Action item →
In the passage below on the Avalon supercomputer, translate this sentence into Spanish: "One of Avalon’s first tasks was to simulate a shock wave going through 60 million atoms."

Passage shown →
————
The Los Alamos team used an open-source-code Linux operating system and Gnu software
tools, downloaded free from the Internet. Avalon executes one instance of the OS on each
node, Neal said. The master node runs Version 2.0.35 of Linux, while the remaining nodes
run Version 2.1.103. The Linux package came from Red Hat Software Inc. of Research
Triangle Park, N.C., is priced at $50 and includes support.


“Linux was great because it allowed us to do some parallel processing, bundling
many chips together to create a system much more powerful than its individual parts,”
Warren said.


Warren has since done some tweaking to improve performance, Neal said. He replaced the
operating system kernel with a newer version, Hagberg said.


“Compiling and replacing a kernel is a straightforward procedure that many Linux
users do regularly to take advantage of new features or performance improvements,”
Hagberg said.


“It was and is this ability to modify the kernel that has contributed
significantly to Avalon’s success,” Neal said. “For example, Mike modified
the network driver used by the nodes for improved performance.”


The only application software Avalon runs that’s not standard with Linux is the
freeware mpich, which consists of libraries of routines that aid in designing parallel
codes for Avalon, Hagberg said.


“Mpich is a freely available portable implementation of MPI, the new standard for
message-passing libraries,” he said.


One of Avalon’s first tasks was to simulate a shock wave going through 60 million
atoms. The simulation ran for more than 300 hours calculating at an average 10-GFLOPS
rate.


Next on Avalon’s agenda: simulation of galaxies.  


Although the Avalon may be one of the world’s
fastest supercomputers, it is not the first homegrown one.


Thomas Sterling conceived the idea in 1994 while working at
NASA’s Goddard Space Flight Center in Greenbelt, Md. His system, called Beowulf,
boasted many of the same price and performance advantages as the Avalon.


“Beowulf was also created out of necessity because, six or
seven years ago, supercomputer companies that solved problems associated with nuclear
weapons and arsenals began going out of business,” Sterling said. “They began to
go under in part because of their multimillion-dollar prices and in part because of the
highly specialized uses.”
————
Given entries →
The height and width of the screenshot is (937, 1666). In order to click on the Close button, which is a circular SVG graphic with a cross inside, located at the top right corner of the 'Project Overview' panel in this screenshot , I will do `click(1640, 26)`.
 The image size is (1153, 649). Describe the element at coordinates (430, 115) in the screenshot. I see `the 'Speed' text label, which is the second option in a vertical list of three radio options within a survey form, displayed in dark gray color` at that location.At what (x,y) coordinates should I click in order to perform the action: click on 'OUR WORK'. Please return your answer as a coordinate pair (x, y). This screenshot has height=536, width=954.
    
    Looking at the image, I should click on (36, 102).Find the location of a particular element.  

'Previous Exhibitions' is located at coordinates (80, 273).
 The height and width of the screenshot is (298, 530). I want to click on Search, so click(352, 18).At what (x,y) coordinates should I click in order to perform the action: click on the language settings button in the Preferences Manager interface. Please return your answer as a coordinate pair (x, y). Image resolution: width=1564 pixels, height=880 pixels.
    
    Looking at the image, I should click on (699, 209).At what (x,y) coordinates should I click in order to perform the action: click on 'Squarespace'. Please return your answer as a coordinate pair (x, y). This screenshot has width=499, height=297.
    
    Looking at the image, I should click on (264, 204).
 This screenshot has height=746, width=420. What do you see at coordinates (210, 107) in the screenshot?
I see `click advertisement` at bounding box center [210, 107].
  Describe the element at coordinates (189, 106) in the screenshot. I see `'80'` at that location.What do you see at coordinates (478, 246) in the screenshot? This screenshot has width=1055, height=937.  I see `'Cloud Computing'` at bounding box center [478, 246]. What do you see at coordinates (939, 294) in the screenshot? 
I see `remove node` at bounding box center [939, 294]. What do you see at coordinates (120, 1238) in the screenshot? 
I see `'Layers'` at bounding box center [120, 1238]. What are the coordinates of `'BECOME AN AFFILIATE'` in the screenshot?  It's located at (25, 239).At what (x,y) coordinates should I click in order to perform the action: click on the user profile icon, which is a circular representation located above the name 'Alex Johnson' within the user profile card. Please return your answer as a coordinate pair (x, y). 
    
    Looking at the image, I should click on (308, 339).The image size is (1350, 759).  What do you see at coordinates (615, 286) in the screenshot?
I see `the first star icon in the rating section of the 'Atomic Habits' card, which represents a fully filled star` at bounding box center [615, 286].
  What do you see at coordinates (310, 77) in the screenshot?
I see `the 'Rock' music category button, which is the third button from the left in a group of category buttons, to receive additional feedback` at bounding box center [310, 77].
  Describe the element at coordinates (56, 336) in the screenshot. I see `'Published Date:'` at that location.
————
Exercise output →
Una de las primeras tareas de Avalon fue simular una onda de choque que atravesaba 60 millones de átomos.